> [Dataset items]
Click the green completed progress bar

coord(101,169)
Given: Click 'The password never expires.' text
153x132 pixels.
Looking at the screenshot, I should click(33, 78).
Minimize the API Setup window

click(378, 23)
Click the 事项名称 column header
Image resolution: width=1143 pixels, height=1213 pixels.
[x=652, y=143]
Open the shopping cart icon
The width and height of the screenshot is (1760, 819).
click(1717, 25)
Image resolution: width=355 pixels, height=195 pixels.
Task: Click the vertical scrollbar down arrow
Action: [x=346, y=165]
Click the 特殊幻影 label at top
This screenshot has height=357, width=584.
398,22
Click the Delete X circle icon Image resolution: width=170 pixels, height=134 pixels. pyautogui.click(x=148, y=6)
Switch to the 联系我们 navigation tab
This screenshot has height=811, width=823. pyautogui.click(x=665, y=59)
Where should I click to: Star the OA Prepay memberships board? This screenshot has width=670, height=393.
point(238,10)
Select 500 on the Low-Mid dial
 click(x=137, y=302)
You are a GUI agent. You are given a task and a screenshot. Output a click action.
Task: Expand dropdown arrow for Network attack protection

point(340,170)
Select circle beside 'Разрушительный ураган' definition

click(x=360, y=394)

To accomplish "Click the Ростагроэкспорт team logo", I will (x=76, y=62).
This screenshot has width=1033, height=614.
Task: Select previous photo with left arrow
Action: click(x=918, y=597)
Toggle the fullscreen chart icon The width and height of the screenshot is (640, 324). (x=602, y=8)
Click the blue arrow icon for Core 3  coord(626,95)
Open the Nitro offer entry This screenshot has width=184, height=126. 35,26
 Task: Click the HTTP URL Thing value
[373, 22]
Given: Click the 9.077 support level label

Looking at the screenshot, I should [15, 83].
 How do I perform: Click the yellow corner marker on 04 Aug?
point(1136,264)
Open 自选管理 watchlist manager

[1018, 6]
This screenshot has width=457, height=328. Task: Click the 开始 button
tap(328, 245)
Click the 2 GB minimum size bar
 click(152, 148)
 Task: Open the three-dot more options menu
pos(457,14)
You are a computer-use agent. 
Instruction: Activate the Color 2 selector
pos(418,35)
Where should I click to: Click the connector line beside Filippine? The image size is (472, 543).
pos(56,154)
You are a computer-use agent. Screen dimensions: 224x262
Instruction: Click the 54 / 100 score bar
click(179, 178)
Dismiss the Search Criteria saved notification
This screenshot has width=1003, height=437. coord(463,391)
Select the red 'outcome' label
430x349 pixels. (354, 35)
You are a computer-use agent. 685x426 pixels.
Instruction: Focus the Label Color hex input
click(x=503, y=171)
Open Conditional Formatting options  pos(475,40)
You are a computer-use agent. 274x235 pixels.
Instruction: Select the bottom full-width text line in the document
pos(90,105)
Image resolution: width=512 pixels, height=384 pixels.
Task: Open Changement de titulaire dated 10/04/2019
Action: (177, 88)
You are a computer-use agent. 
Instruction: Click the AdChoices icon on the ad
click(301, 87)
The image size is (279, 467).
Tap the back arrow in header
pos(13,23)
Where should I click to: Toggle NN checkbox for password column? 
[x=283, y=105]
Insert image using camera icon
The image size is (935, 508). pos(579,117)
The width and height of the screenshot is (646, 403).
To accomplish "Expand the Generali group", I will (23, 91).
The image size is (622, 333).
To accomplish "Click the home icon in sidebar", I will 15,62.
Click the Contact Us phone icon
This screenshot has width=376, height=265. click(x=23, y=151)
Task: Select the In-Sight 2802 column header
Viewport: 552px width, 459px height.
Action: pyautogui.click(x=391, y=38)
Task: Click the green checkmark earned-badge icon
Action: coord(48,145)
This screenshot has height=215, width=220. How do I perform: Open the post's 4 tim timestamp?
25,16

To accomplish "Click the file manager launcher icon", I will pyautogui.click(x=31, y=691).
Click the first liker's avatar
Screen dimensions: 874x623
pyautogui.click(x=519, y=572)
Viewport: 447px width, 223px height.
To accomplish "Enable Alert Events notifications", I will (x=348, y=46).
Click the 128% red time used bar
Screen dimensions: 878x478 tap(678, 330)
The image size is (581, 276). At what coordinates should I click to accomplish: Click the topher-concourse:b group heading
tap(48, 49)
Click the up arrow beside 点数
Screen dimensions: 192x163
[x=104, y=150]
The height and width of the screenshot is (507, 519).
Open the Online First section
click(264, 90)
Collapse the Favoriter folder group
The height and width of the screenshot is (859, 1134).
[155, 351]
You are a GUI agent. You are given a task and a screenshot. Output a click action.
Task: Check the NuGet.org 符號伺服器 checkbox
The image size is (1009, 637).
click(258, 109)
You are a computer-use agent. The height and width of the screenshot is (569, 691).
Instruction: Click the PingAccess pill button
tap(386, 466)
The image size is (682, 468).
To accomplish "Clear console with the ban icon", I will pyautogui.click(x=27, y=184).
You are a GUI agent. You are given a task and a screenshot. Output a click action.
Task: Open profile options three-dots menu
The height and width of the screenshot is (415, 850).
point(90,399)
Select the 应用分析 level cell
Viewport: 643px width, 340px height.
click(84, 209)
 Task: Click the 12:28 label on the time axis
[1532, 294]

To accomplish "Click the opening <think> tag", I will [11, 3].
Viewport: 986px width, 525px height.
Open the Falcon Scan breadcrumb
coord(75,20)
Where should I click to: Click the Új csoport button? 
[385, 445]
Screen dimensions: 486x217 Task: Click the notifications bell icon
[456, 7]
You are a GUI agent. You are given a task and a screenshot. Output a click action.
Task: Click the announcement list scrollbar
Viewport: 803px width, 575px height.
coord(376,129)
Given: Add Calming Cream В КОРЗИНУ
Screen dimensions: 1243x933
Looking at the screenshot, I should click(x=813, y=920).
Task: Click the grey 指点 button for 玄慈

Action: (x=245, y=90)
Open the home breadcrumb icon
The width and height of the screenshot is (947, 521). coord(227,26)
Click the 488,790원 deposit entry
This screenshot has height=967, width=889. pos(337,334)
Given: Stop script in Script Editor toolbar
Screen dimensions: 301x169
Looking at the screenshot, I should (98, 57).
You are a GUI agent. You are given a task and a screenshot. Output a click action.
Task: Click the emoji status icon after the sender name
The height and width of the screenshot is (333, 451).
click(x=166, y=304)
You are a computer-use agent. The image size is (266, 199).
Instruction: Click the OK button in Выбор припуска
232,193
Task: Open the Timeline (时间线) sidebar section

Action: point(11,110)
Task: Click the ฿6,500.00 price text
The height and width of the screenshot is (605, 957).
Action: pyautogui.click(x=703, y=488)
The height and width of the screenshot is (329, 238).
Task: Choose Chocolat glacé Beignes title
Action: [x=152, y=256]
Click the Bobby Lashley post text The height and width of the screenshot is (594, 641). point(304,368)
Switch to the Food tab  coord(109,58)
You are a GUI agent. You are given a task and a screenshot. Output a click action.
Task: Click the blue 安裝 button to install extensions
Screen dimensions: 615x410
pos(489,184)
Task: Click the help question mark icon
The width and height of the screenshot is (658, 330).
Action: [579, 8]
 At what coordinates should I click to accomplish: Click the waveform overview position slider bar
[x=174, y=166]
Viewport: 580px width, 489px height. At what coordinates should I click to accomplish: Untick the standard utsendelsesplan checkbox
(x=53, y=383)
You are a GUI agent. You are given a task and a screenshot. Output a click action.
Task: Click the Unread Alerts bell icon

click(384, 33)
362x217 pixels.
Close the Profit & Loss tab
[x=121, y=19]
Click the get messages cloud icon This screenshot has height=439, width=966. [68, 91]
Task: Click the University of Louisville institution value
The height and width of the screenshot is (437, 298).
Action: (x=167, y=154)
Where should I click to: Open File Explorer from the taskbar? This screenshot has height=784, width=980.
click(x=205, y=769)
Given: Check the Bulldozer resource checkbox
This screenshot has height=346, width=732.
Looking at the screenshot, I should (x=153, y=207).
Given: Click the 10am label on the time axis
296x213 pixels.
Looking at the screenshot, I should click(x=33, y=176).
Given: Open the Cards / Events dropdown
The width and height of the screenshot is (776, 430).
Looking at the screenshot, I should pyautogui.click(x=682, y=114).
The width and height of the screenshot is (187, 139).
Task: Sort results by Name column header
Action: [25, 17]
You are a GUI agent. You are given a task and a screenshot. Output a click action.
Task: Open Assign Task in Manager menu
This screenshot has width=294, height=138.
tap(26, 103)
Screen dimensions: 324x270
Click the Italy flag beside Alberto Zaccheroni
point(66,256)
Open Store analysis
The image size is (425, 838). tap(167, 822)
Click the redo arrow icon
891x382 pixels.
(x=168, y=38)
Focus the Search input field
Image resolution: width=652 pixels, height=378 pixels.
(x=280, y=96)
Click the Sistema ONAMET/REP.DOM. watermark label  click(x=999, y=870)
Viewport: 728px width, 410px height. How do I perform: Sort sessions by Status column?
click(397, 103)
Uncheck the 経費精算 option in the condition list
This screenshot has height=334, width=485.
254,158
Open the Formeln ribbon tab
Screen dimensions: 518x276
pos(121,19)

> [What is being asked] Among the records above, find each line holding the string "computer" and pull it out.

> [Your response]
You are a computer-use agent. 
You are a computer-use agent. Screen dimensions: 224x262
You are a computer-use agent. 685x426 pixels.
You are a computer-use agent. 274x235 pixels.
You are a computer-use agent. 
You are a computer-use agent. The height and width of the screenshot is (569, 691).
You are a computer-use agent. The image size is (266, 199).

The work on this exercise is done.